I thought about disabling RAB permanently if we can't clone the transport (thinking what's the point of entering cooldown if we're going to keep trying to clone it and fail), but decided against it. I realized that because credentials objects are frequently instantiated globally and shared across multiple different clients and API surfaces, there's a chance that the next call would be executed over entirely different transports, making the RAB call possible.
… aiohttp cloning and add unit tests
| lookup_callable, | ||
| lookup_request, | ||
| is_cloned, | ||
| ) = _prepare_async_lookup_callable(request) |
There was a problem hiding this comment.
ClientSession can still be closed and the request will still fail with the current implementation as with the request being created inside the background worker, start_refresh() will potentially return before _clone() runs.
There was a problem hiding this comment.
Done. I've updated the implementation to perform request cloning synchronously inside start_refresh before dispatching the background _worker task, ensuring the session configuration is captured before the foreground block exits.
| Returns: | ||
| google.auth.aio.transport.aiohttp.Request: A request adapter copy | ||
| running a new aiohttp.ClientSession with identical connection, | ||
| proxy, and session configurations. |
There was a problem hiding this comment.
This docstring can be reworded. I think the current implementation of clone does not actually clone everything. Also doesn't mention unsupported cases.

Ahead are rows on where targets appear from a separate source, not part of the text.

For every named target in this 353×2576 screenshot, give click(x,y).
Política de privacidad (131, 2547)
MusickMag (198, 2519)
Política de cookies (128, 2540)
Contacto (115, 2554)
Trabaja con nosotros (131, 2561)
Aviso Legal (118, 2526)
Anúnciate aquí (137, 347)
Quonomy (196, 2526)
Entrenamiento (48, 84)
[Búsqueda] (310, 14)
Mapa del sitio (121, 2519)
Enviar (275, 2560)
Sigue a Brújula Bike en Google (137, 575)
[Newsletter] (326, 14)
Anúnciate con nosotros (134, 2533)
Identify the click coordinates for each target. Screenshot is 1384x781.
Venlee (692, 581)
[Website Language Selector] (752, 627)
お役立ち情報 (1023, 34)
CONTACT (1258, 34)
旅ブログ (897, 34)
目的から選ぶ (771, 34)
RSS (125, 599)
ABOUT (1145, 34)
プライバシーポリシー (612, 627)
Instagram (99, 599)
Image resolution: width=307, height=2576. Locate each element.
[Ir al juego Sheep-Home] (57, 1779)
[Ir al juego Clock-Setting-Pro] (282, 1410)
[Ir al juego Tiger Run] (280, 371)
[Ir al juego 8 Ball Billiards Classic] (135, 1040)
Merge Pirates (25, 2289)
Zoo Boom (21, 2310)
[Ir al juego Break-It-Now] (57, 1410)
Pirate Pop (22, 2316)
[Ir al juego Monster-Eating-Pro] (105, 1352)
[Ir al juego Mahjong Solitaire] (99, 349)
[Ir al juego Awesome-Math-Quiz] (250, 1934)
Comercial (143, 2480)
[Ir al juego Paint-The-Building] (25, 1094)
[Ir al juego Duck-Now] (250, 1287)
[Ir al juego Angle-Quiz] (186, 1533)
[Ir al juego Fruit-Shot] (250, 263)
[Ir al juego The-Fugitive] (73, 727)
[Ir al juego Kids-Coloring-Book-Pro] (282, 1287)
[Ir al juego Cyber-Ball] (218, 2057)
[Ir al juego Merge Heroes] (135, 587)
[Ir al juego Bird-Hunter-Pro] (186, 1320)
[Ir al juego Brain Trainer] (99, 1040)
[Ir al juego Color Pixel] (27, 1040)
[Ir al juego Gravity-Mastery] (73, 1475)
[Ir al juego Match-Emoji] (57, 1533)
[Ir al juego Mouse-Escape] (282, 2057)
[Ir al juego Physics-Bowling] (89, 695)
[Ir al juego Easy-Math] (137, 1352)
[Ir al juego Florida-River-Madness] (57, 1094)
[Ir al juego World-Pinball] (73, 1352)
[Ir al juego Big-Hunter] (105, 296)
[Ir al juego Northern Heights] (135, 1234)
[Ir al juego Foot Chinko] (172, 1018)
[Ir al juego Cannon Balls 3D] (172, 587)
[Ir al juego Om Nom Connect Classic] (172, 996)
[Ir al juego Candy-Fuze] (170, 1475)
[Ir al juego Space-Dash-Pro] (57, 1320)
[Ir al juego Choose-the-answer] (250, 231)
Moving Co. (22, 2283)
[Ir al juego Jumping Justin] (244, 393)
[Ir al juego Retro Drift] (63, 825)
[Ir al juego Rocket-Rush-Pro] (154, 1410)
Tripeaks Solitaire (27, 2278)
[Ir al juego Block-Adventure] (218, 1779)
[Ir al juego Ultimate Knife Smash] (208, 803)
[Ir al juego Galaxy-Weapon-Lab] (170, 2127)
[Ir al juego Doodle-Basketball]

There was a problem hiding this comment.
Done. Reworded the docstring to document that only standard TCP and Unix connector types are supported, that the DNS resolver is explicitly excluded from the clone, and documented the TransportError exception.
| maybe_coro = lookup_request.close() | ||
| if is_async := inspect.iscoroutine(maybe_coro): |
There was a problem hiding this comment.
I believe we are missing valid awaitable cases here as written (e.g. if Future returned by custom transports)
There was a problem hiding this comment.
Done. Updated _close_cloned_request to check inspect.isawaitable instead of inspect.iscoroutine to support asyncio.Future and other awaitables, and added a unit test.
…losure race in RAB background refresh
When AuthorizedSession.request() makes an API call, it runs inside a temporary aiohttp ClientSession block. If our background Regional Access Boundary (RAB) refresh worker naively shares this exact same session, a fast primary call (like an instant 401/403 or a quick CRM check) will exit its block and close the active socket mid-flight. This causes the background worker to silently fail with "RuntimeError: Session is closed" and forces the RAB manager into a 15-minute cooldown.
This commit solves the race condition by giving the background worker its own separate transport session:
To recreate the bug consistently and verify our fix, I used a reproduction script (paste/6312404345552896) that simulates a fast main API call (like an instant 401/403 Edge drop or highly optimized endpoint) by cancelling the primary request 30ms after it is dispatched.